= Judicial Compensation and Benefits Commission =

The Judicial Compensation and Benefits Commission is a Canadian commission that recommends judicial salaries for federally appointed judges.

The commission was created in 1999 by the government of Prime Minister Jean Chrétien, under the Judges Act. This was prompted by the Provincial Judges Reference (1997), an opinion by the Supreme Court of Canada, although the federal government itself was not bound by this opinion. The Reference had stated that independent commissions are needed to ensure salaries are free of political manipulation. This was based in the principle of judicial independence, said to be implied by the preamble of the Constitution Act, 1867. The government accepted the Reference's suggestion that such commissions are necessary and must be "Independent, objective and effective."

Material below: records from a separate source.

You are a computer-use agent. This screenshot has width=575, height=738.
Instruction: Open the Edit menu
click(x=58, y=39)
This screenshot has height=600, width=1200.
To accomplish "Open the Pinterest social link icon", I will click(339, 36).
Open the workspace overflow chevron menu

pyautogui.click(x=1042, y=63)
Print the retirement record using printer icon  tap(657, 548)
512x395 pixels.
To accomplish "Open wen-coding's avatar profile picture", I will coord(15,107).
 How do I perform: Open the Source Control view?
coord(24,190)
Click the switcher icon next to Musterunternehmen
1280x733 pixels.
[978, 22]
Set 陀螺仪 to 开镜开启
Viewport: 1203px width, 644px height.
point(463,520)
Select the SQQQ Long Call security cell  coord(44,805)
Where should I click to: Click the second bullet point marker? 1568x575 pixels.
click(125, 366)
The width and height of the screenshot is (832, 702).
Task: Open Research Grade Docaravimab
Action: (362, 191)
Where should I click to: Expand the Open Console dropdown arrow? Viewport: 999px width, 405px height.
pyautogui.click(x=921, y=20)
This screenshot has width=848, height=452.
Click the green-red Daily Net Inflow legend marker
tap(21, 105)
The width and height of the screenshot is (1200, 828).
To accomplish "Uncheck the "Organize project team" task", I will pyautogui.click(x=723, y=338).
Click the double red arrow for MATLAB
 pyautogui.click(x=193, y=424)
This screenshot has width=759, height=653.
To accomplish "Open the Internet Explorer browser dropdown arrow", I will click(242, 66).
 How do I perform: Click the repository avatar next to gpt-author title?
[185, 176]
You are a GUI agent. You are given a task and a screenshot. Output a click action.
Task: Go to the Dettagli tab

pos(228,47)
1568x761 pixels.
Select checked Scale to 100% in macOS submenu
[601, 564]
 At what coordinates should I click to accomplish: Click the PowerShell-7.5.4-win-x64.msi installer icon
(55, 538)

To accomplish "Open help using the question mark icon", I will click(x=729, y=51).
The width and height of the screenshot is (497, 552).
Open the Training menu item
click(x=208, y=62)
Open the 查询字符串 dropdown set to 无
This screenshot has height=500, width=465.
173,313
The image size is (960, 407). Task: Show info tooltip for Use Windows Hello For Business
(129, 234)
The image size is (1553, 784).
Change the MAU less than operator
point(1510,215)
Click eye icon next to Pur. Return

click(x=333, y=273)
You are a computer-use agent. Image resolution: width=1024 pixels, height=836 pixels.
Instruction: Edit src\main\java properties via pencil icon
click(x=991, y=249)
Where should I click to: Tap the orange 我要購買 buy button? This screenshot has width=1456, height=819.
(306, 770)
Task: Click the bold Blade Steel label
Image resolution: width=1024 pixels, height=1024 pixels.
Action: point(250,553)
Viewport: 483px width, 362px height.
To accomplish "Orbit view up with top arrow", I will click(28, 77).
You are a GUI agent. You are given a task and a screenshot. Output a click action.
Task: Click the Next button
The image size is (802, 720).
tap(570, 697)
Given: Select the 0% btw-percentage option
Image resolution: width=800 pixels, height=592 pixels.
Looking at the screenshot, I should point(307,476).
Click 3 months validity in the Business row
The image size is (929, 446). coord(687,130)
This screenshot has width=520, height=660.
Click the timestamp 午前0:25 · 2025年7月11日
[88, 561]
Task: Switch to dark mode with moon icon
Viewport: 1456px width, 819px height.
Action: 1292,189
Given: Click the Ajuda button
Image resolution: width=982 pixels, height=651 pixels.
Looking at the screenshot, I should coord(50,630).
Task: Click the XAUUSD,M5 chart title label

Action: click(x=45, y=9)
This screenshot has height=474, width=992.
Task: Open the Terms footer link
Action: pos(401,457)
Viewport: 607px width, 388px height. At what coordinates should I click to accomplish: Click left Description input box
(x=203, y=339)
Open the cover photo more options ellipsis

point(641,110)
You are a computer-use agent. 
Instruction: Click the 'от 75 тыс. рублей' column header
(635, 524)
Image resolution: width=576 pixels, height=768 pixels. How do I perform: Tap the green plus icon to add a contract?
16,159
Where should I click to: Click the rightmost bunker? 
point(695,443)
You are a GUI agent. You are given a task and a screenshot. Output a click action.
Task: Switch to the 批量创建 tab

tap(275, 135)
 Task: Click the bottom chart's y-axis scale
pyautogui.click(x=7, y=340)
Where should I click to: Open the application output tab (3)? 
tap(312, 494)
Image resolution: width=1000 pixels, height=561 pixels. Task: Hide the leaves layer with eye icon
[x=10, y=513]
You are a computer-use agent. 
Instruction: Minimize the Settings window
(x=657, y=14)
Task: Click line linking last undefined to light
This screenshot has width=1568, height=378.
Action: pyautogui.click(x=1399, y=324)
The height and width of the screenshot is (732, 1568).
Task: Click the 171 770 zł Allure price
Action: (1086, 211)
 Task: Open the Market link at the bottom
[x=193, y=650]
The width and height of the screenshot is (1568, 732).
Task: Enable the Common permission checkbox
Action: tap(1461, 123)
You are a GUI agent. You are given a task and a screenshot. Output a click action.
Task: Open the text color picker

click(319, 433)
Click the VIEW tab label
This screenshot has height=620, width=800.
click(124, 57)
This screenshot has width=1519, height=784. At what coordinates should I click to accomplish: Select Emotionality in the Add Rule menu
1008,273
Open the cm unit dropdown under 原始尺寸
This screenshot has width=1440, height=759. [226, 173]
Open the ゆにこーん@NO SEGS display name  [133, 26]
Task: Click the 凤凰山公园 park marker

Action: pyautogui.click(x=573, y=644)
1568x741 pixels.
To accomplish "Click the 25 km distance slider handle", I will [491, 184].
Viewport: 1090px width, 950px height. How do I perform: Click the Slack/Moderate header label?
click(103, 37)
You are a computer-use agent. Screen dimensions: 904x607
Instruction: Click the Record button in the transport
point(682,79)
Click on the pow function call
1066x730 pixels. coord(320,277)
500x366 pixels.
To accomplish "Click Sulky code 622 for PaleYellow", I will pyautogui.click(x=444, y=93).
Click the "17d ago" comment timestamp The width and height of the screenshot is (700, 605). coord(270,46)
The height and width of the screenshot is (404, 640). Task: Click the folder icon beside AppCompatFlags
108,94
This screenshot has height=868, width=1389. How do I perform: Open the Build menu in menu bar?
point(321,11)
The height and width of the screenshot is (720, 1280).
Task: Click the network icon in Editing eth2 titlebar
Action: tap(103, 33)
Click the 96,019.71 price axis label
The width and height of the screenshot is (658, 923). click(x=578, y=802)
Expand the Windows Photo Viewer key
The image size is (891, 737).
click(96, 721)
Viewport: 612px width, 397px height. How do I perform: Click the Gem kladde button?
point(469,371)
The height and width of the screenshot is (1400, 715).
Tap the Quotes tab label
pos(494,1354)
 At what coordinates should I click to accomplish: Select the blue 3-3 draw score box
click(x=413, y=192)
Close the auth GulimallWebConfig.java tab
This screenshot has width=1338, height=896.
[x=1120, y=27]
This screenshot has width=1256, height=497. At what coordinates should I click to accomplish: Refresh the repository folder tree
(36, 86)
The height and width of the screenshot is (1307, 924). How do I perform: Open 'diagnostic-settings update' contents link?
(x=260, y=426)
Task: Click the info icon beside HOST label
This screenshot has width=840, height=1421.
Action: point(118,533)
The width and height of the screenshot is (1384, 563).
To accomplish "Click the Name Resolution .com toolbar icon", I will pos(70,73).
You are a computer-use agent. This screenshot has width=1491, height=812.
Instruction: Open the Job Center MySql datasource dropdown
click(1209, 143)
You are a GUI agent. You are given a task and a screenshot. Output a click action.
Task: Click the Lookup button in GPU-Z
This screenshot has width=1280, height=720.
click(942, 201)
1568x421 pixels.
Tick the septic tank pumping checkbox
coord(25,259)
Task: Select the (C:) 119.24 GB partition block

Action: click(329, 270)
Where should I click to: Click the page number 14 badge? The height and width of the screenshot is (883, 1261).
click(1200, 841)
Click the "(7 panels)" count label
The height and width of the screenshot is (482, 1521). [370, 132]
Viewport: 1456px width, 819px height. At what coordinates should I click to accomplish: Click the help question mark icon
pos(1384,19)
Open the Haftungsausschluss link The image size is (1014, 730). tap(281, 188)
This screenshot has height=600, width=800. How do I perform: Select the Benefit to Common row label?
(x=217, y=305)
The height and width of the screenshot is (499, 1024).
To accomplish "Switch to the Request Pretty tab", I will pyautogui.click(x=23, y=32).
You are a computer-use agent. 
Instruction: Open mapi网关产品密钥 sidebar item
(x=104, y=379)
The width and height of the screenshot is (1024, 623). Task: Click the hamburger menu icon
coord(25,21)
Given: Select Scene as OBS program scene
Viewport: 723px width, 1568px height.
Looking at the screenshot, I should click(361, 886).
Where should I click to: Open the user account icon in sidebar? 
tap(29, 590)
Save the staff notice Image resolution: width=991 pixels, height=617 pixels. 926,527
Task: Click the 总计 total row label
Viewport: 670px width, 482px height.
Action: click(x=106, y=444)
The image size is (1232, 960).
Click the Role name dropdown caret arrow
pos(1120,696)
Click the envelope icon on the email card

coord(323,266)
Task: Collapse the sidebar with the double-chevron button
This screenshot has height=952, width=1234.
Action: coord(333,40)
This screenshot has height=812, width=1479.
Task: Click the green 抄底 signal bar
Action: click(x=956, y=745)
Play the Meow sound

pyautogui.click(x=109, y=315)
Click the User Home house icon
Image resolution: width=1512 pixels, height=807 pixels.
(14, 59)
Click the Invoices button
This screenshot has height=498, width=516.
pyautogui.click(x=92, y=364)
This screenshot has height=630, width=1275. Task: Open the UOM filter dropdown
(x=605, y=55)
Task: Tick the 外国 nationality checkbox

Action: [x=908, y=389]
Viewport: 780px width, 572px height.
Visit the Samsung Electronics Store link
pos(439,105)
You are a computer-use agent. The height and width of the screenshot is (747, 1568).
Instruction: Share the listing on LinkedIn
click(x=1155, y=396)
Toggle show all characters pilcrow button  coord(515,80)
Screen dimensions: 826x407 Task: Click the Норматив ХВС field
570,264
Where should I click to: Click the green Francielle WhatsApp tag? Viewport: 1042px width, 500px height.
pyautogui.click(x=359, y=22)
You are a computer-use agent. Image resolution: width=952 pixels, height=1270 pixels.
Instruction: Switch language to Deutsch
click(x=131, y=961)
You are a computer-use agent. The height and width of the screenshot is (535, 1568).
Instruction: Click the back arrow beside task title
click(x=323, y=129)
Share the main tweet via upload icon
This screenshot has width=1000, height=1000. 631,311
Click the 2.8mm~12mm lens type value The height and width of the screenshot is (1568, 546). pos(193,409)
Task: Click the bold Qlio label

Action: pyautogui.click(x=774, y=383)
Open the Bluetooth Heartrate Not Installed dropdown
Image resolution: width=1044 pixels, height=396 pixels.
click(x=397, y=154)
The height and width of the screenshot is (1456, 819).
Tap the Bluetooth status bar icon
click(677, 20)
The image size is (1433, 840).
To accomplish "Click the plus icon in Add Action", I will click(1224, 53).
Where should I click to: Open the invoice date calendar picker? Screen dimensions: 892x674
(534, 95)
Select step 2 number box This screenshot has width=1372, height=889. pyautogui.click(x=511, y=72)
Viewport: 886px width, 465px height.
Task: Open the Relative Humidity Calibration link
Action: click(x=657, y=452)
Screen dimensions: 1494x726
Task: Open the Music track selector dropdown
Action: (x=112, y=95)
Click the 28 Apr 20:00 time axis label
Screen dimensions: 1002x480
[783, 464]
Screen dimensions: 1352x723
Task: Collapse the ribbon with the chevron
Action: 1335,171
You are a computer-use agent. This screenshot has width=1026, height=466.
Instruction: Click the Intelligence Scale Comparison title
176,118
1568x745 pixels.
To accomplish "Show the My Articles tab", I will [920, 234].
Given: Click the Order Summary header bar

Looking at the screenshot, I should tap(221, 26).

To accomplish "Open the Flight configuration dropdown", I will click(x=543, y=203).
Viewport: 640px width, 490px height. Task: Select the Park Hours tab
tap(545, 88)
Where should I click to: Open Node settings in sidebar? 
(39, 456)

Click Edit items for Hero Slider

Members have tenure for four years and make a report with recommendations every four years. This report is given to the Minister of Justice. The first commissioners were Richard Drouin, Eleanore Cronk and Fred Gorbet. Later commissionerts included Gretta Chambers.

The government receives recommendations and may give reasons accepting them or rejecting parts. The government pointed to the Supreme Court's 2005 decision Provincial Court Judges' Assn. of New Brunswick v. New Brunswick (Minister of Justice) to show recommendations do not need to be followed entirely.